On the subject of funding, Goethe Institut’s de Saram is blunt: “Elections and new governments create a reluctance amongst officials of all institutions and foreign missions to approve anything.”

Festival organisers feel the government must step up efforts to support cultural initiatives. Petra Raymond, the newly-appointed Director of the Goethe Institut, points out that artists lack governmental support for everything from venues to creative direction. But something that has changed is that artists aren’t being scrutinised like before, she adds. “There is a freedom of expression in Sri Lanka that I haven’t always experienced in other countries,” she says. Raymond has worked in Syria and Pakistan where discussions on movies, texts or ideas are held while hiding in living room or libraries. “For 10-15 years, we had worked with uncertainty and a kind of trepidation,” says Jagath Weerasinghe, co-founder of Theertha, an instrumental contemporary art collective. “But now, as an artist, I have a real sense of a free psychological space. I can do what I want and I know I am not going to be taken into custody for it. That feels damned good!” he says.

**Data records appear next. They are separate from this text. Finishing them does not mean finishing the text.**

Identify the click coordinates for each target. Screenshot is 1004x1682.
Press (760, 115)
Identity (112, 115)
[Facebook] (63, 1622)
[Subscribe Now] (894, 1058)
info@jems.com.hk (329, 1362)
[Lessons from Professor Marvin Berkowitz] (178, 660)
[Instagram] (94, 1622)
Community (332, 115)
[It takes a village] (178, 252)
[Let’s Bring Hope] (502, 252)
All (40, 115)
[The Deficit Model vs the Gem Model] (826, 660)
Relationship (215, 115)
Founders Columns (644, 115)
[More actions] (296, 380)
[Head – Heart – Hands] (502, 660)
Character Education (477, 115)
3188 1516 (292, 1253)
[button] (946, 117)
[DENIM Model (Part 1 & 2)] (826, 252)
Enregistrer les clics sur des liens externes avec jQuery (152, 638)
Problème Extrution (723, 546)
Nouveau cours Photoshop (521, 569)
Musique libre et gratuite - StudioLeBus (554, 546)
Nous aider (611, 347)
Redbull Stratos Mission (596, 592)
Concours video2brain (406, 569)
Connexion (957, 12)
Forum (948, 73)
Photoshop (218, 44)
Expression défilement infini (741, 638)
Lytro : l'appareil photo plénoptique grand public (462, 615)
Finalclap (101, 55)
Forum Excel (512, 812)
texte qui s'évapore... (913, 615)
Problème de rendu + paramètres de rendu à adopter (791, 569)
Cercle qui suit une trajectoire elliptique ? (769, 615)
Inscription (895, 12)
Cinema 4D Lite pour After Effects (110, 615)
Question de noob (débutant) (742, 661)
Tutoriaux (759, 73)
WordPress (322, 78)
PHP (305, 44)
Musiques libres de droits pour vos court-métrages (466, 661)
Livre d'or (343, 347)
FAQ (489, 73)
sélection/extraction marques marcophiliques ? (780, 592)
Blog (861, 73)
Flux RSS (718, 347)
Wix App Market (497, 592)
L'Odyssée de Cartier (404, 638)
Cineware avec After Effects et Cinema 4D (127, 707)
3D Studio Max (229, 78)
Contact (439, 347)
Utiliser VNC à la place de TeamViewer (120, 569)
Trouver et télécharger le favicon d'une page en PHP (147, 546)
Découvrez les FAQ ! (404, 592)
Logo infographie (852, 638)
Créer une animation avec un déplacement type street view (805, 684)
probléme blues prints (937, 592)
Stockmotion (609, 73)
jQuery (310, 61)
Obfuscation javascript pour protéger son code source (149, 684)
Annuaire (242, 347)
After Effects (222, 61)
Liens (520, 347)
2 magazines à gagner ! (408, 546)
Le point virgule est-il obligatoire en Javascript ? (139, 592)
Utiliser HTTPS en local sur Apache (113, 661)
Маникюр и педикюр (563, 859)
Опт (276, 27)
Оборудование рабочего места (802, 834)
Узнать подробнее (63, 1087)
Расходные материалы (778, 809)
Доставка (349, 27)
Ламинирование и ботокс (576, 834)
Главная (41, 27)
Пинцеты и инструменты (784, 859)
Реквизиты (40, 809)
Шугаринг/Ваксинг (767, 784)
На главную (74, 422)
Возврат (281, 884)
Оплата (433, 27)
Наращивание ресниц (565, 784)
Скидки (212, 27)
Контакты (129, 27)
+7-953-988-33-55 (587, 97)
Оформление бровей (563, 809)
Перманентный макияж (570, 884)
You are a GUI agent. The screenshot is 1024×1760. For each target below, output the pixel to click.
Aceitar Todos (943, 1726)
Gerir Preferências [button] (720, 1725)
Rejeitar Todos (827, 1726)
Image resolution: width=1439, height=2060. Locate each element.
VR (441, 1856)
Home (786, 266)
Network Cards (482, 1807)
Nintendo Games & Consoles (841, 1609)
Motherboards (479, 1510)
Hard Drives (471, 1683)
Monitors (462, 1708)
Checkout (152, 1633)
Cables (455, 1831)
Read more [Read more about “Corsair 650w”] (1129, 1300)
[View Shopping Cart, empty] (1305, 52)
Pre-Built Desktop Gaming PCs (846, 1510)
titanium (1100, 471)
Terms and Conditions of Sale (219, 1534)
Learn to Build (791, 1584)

During a Theertha performance in 2015, two artists sported electric halos, which are widely seen on Buddha idols around the country, and walked near a temple. While there were vehement objections from passers by, as well as police questioning, the performance itself was not stopped.

A real marker of the recent tide of freedom and openness in Sri Lanka was when in 2015 the international film festivals in Colombo and Jaffna screened movies with Tamil protagonists. Muttrupulliyaa…? dealt with the plight of Sri Lankan Tamils after the war and Dheepan , the winner of the Palm D’Or at Cannes, traced the life of a former Tamil Tiger looking for normalcy. It is widely surmised that neither of the films could have been screened even a year prior.

As post-war Sri Lanka finds its groove while running and managing events by successfully negotiating with different governments and financiers, a host of indomitable wills keep the island’s contemporary arts and culture scene firmly on track. Small but consistent followings continue to bolster events such as the Centre for Performing Arts in Jaffna, I Love Una, Hikkafest and SunFest, and many more scheduled for 2016.

“The political situation has changed for the better and people aren’t hiding in their houses,” says Raymond. “You can feel the positivity in the atmosphere. Can you point to another country that has had such a start, or demonstrates such optimism?”